RECORDS TO PROCESS:
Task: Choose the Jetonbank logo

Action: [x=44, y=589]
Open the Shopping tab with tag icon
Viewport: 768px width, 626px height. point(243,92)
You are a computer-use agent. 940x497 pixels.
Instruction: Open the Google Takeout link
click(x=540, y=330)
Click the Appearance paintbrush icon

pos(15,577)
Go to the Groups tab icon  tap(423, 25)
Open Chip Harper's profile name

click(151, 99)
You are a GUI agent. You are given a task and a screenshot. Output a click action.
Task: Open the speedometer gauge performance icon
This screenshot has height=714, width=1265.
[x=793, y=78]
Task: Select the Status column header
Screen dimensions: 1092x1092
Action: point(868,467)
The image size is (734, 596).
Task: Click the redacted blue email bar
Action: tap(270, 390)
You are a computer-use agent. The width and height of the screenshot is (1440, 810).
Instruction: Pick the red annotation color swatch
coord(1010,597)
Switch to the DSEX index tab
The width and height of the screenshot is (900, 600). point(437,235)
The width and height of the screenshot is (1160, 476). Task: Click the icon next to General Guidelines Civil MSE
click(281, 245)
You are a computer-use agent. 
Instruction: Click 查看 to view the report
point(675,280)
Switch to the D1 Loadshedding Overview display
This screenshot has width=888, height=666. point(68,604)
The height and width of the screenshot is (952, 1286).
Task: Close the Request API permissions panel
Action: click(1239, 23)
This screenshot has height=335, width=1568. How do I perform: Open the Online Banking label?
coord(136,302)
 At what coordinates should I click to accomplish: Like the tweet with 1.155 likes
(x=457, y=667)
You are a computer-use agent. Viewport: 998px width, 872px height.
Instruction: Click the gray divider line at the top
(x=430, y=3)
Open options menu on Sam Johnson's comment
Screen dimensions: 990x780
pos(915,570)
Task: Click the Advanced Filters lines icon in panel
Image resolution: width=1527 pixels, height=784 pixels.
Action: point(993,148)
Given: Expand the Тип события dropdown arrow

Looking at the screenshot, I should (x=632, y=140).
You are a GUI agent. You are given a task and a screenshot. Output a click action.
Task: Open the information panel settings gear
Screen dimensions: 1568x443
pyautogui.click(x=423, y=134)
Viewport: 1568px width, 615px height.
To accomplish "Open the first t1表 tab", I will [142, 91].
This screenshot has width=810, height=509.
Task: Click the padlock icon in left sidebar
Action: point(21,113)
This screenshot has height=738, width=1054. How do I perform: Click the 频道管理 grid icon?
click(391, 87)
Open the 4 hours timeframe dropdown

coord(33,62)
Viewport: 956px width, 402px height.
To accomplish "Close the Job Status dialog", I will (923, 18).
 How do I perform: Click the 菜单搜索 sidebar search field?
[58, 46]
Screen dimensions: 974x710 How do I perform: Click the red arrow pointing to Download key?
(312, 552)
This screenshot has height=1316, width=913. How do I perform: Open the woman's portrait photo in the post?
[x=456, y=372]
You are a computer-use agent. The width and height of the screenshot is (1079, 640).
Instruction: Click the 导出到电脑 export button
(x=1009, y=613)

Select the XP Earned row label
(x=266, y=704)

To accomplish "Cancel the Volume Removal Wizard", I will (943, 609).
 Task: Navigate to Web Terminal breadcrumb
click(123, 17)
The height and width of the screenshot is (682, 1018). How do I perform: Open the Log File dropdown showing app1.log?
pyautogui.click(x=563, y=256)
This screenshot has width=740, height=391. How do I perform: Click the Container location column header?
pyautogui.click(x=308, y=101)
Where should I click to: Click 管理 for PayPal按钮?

ASSIGNMENT: Your task is to output all of the data above word for word.

RESPONSE TO THIS EXERCISE:
Task: Choose the Jetonbank logo

Action: [x=44, y=589]
Open the Shopping tab with tag icon
Viewport: 768px width, 626px height. point(243,92)
You are a computer-use agent. 940x497 pixels.
Instruction: Open the Google Takeout link
click(x=540, y=330)
Click the Appearance paintbrush icon

pos(15,577)
Go to the Groups tab icon  tap(423, 25)
Open Chip Harper's profile name

click(151, 99)
You are a GUI agent. You are given a task and a screenshot. Output a click action.
Task: Open the speedometer gauge performance icon
This screenshot has height=714, width=1265.
[x=793, y=78]
Task: Select the Status column header
Screen dimensions: 1092x1092
Action: point(868,467)
The image size is (734, 596).
Task: Click the redacted blue email bar
Action: tap(270, 390)
You are a computer-use agent. The width and height of the screenshot is (1440, 810).
Instruction: Pick the red annotation color swatch
coord(1010,597)
Switch to the DSEX index tab
The width and height of the screenshot is (900, 600). point(437,235)
The width and height of the screenshot is (1160, 476). Task: Click the icon next to General Guidelines Civil MSE
click(281, 245)
You are a computer-use agent. 
Instruction: Click 查看 to view the report
point(675,280)
Switch to the D1 Loadshedding Overview display
This screenshot has width=888, height=666. point(68,604)
The height and width of the screenshot is (952, 1286).
Task: Close the Request API permissions panel
Action: click(1239, 23)
This screenshot has height=335, width=1568. How do I perform: Open the Online Banking label?
coord(136,302)
 At what coordinates should I click to accomplish: Like the tweet with 1.155 likes
(x=457, y=667)
You are a computer-use agent. Viewport: 998px width, 872px height.
Instruction: Click the gray divider line at the top
(x=430, y=3)
Open options menu on Sam Johnson's comment
Screen dimensions: 990x780
pos(915,570)
Task: Click the Advanced Filters lines icon in panel
Image resolution: width=1527 pixels, height=784 pixels.
Action: point(993,148)
Given: Expand the Тип события dropdown arrow

Looking at the screenshot, I should (x=632, y=140).
You are a GUI agent. You are given a task and a screenshot. Output a click action.
Task: Open the information panel settings gear
Screen dimensions: 1568x443
pyautogui.click(x=423, y=134)
Viewport: 1568px width, 615px height.
To accomplish "Open the first t1表 tab", I will [142, 91].
This screenshot has width=810, height=509.
Task: Click the padlock icon in left sidebar
Action: point(21,113)
This screenshot has height=738, width=1054. How do I perform: Click the 频道管理 grid icon?
click(391, 87)
Open the 4 hours timeframe dropdown

coord(33,62)
Viewport: 956px width, 402px height.
To accomplish "Close the Job Status dialog", I will (923, 18).
 How do I perform: Click the 菜单搜索 sidebar search field?
[58, 46]
Screen dimensions: 974x710 How do I perform: Click the red arrow pointing to Download key?
(312, 552)
This screenshot has height=1316, width=913. How do I perform: Open the woman's portrait photo in the post?
[x=456, y=372]
You are a computer-use agent. The width and height of the screenshot is (1079, 640).
Instruction: Click the 导出到电脑 export button
(x=1009, y=613)

Select the XP Earned row label
(x=266, y=704)

To accomplish "Cancel the Volume Removal Wizard", I will (943, 609).
 Task: Navigate to Web Terminal breadcrumb
click(123, 17)
The height and width of the screenshot is (682, 1018). How do I perform: Open the Log File dropdown showing app1.log?
pyautogui.click(x=563, y=256)
This screenshot has width=740, height=391. How do I perform: Click the Container location column header?
pyautogui.click(x=308, y=101)
Where should I click to: Click 管理 for PayPal按钮?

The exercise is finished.